(Data items)
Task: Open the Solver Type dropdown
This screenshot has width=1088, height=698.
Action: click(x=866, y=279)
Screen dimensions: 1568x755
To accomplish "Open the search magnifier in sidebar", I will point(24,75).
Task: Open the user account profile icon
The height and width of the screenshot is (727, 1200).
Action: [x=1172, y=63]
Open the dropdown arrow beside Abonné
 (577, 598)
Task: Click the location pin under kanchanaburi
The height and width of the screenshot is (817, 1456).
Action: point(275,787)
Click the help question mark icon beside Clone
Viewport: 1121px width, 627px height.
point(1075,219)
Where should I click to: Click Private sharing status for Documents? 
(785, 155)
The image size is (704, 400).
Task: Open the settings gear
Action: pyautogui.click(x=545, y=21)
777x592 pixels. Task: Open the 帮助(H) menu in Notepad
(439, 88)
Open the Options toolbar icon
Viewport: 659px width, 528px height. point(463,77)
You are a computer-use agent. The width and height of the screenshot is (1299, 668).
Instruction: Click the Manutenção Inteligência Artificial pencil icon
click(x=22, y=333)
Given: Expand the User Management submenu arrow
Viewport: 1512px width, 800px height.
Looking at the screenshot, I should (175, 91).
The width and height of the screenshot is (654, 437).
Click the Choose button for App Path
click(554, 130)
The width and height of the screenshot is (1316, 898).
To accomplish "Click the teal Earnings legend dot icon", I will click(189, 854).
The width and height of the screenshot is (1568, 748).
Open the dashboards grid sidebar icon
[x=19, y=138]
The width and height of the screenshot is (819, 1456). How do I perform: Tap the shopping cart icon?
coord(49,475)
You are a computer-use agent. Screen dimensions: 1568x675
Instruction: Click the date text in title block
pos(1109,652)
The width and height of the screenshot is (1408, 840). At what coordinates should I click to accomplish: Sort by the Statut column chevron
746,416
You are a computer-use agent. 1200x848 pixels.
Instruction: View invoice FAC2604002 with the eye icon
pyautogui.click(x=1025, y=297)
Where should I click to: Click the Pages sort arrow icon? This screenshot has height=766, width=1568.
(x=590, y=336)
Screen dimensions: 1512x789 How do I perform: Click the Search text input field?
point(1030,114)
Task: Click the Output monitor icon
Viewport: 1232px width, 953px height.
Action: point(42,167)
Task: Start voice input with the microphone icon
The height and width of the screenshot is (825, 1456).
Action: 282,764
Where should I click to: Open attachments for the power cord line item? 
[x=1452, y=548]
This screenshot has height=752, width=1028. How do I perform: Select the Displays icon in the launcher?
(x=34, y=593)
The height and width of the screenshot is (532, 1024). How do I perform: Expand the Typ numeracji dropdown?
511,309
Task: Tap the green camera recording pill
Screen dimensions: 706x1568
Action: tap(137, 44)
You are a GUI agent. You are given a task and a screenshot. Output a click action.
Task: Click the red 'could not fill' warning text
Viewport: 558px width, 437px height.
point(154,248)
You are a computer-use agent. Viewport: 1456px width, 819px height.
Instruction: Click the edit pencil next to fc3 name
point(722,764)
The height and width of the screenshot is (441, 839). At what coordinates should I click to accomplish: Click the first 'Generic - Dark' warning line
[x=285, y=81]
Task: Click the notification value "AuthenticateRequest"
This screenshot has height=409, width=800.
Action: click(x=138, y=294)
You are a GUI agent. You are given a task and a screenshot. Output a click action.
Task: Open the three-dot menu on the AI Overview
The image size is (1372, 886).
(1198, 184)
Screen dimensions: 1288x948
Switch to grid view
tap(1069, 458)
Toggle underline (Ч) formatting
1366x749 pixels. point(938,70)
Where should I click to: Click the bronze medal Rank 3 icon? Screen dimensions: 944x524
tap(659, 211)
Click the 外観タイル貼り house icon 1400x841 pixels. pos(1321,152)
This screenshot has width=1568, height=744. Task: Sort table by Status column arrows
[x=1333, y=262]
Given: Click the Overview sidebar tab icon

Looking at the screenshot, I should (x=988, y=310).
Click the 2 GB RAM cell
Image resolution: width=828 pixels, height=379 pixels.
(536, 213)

§ **Task goal**:
Report each line above that contains the word "what", treating uppercase and lowercase as different.

§ **Completed exercise**:
The width and height of the screenshot is (1408, 840). At what coordinates should I click to accomplish: Sort by the Statut column chevron
The height and width of the screenshot is (441, 839). At what coordinates should I click to accomplish: Click the first 'Generic - Dark' warning line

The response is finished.